Dataset entries:
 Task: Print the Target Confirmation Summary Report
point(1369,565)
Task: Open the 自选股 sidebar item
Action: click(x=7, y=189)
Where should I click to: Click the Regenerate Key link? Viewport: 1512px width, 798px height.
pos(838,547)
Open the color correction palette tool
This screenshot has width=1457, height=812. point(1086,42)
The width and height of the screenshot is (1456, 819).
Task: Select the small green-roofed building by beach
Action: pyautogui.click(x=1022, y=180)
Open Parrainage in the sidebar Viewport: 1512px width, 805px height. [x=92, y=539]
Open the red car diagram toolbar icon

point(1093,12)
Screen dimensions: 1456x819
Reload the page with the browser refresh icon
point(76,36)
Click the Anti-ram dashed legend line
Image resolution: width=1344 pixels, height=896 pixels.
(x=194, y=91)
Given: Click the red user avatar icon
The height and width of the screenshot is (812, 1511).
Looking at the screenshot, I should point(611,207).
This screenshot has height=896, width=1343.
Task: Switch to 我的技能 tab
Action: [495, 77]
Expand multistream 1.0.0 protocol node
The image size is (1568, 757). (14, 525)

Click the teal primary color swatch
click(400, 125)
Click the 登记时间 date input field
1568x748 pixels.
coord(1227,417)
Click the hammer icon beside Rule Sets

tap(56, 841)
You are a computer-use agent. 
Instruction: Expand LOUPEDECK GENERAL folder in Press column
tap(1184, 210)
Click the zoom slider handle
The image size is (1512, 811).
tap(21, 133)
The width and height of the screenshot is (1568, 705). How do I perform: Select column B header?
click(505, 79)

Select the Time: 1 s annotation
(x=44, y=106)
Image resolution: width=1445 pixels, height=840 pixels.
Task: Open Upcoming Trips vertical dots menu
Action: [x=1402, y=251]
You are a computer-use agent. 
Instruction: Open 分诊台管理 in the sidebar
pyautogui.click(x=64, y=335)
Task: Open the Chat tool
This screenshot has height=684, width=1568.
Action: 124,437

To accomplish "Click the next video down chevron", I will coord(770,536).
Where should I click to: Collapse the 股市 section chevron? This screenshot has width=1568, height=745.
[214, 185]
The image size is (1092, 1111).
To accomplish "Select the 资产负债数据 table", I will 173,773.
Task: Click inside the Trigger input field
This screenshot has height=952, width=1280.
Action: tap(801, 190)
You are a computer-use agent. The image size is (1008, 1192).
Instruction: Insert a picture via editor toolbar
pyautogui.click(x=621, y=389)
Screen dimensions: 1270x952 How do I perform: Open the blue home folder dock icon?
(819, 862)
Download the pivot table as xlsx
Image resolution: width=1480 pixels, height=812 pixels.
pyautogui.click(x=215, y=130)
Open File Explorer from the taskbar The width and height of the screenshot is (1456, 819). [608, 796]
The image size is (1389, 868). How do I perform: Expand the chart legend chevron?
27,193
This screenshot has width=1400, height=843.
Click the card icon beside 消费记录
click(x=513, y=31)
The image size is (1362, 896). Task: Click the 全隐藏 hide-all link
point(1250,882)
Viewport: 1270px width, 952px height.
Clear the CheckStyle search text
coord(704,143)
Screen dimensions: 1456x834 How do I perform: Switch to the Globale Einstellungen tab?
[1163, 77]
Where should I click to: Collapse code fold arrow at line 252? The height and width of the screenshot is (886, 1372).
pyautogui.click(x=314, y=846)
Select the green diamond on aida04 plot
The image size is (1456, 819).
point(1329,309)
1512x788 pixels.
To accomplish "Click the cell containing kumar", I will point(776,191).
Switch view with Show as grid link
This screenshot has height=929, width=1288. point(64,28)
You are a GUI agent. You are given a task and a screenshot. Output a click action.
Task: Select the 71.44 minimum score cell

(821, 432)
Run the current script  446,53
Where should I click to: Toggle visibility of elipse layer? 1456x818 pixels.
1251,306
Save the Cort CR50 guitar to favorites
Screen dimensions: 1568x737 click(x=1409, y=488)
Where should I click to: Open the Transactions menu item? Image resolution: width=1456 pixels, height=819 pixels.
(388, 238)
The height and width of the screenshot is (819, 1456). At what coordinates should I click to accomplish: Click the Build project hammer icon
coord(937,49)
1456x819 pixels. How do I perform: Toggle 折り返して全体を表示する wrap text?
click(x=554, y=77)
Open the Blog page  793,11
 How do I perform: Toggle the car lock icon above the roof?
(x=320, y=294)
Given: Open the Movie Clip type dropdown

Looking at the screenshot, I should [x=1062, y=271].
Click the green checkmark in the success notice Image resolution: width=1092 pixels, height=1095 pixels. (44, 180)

Exercise instructions: Going through the data above, state how many lines include the word "table"; only that number is needed.

Answer to the exercise: 2